Le livre de Thierry Paquot consacré à l’urbanisation elle aussi désastreuse, et qui va s’intensifiant, de la totalité de notre planète, est de ces livres qui pour commencer alerteront ceux qui jusqu’ici n’avaient pas trop réfléchi au problème et donneront aux autres de quoi étayer davantage encore leurs critiques. J’espère surtout, la volonté de chacun de ne plus se laisser imposer des modèles de sociabilité aussi vides et mortifères.

jeudi 30 avril 2020

PUISSANCE DES FICTIONS APOCALYPTIQUES. FABULER LA FIN DU MONDE DE JEAN-PAUL ENGÉLIBERT.


C’est vrai. Je ne partage pas le mépris dans lequel nombre de mes amis poètes, tiennent aujourd’hui le roman et de manière générale, la fiction. Incapable que je suis d'épouser leur conception du primat de l’écriture qui les amène à faire comme si cette dernière ne concernait que le mot, le vers, la strophe ou bien la phrase et ne s’étendait pas aussi à de plus grands ensembles, de plus vastes relations, de structure, de situations, de symboles, bref à tout ce qui, rassemblé dans un livre, un film, une œuvre d’imagination, organise ou désorganise les représentations, les informe, travaille les sensibilités, pour créer ou recréer, en nous, de la jouissance, du sens et des désirs d’action.

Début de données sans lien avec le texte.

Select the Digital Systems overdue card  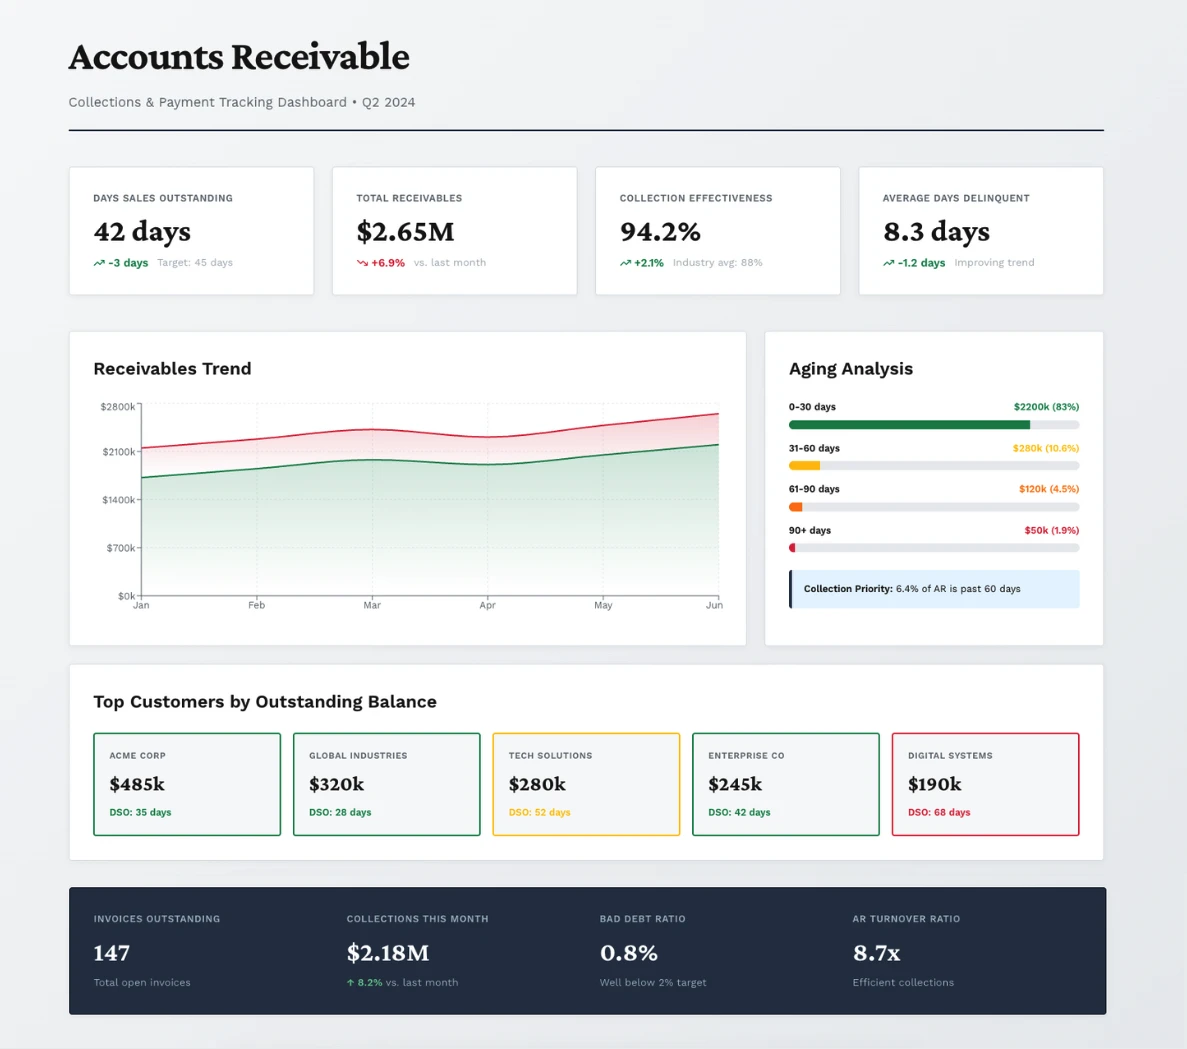(985, 783)
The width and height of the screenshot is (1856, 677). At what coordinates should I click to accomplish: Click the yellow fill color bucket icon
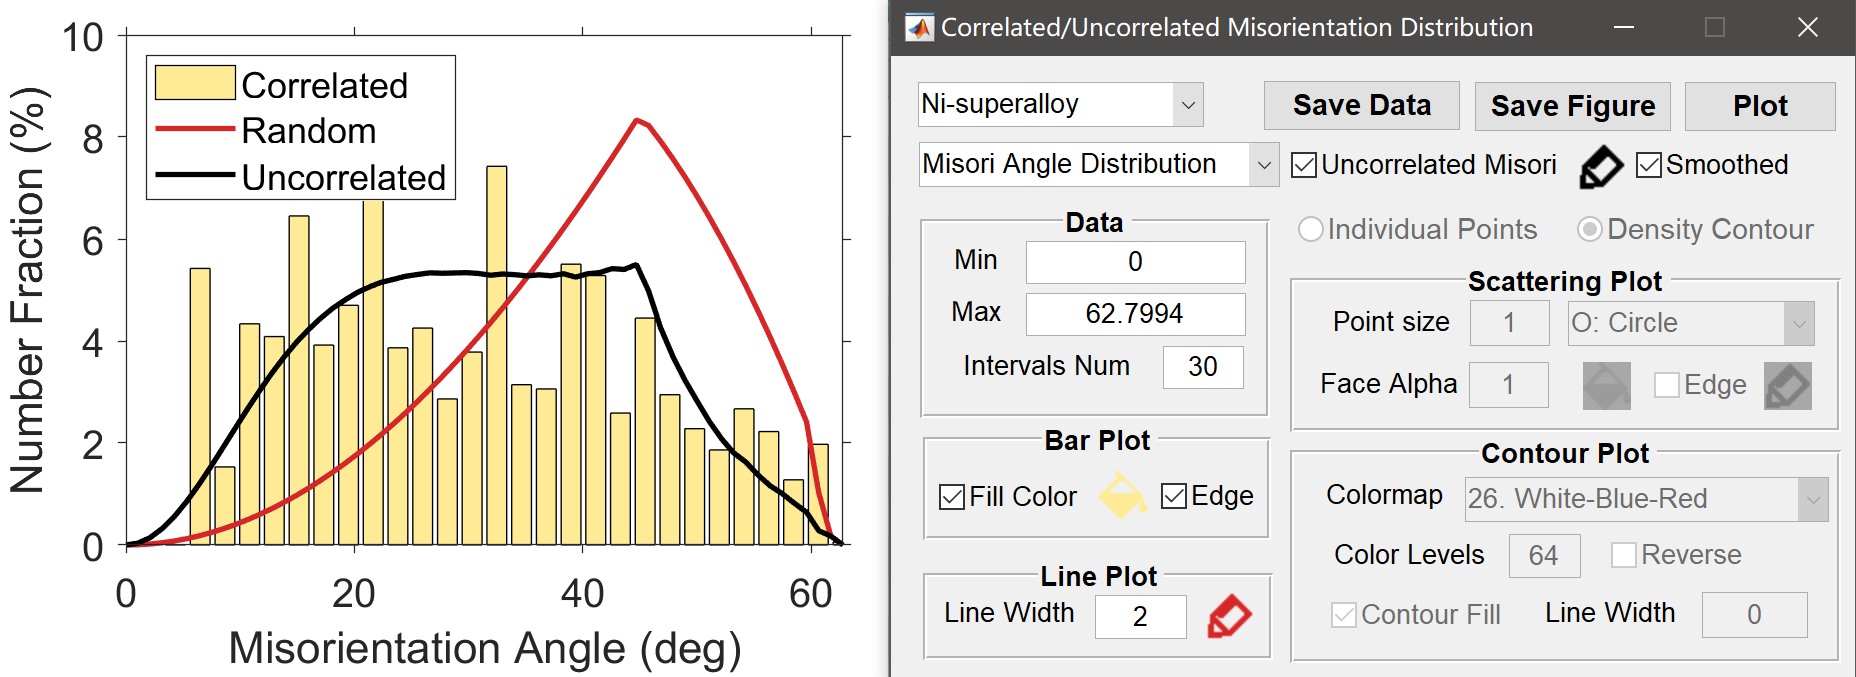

Certes je sais le caractère profondément aliénant de la plupart des fictions dont on cherche à nous repaître. Et sais bien l’importance prise aujourd’hui par les professionnels du storytelling dont l’objectif n’est que de permettre aux puissants, à travers tous les canaux qu’ils contrôlent, de mieux manipuler les masses pour asseoir toujours davantage leur pouvoir économique ou politique. N’empêche que, par la fiction, peuvent toujours s’expérimenter toutes sortes de rapports inédits au monde comme à soi-même, se découvrir de vastes pans de réalité, s’ouvrir aussi de nouvelles temporalités par quoi viennent s’élargir les consciences, s’approfondir les inquiétudes et se voir intelligemment relancé l’incessant entretien auquel nous oblige la dure et muette présence, sans rivage, des choses.

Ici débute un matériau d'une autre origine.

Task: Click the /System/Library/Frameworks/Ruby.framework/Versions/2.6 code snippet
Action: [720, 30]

Réfléchissant, en cette période de catastrophe, à divers livres qui m’avaient marqué, abordant  la question de l’effondrement, de l’apocalypse, de la disparition, plus ou moins attendue, programmée, de nos inconséquentes et monstrueuses sociétés, je me suis rappelé l’ouvrage de Jean-Paul Engélibert, Fabuler la fin du monde, paru à  la Découverte en septembre 2019. S’appuyant sur un nombre restreint mais bien choisi d’œuvres telles que La Route de Mac-Carthy, l’Homme vertical de Davide Longo, la trilogie de Maddaddam de la canadienne Margaret Atwood, Cosmopolis de Don DeLillo, les pièces de guerre d’Edward Bond, des séries comme The Leftovers, des films tels The Ghost in the Shell de Mamoru Oshii ou  Melancholia de Lars von Trier ainsi que d’œuvres d’auteurs français : Robert Merle, Antoine Volodine, Cécile Minard, l’ouvrage met clairement en lumière que de telles fictions loin d’être une façon qu’aurait l’industrie culturelle de nous enfermer un peu plus dans l’univers démobilisateur voire infantilisant du spectacle, jouent au contraire un rôle d’éveil. Possèdent comme une fonction propédeutique, nous préparant psychologiquement à la perte tout en réaffirmant la nécessité de l’action et la création de nouvelles solidarités. Non plus essentiellement humaines. Mais avec l’ensemble du vivant. Quand ce n’est pas – voir Ghost in the Shell - avec les robots eux-mêmes.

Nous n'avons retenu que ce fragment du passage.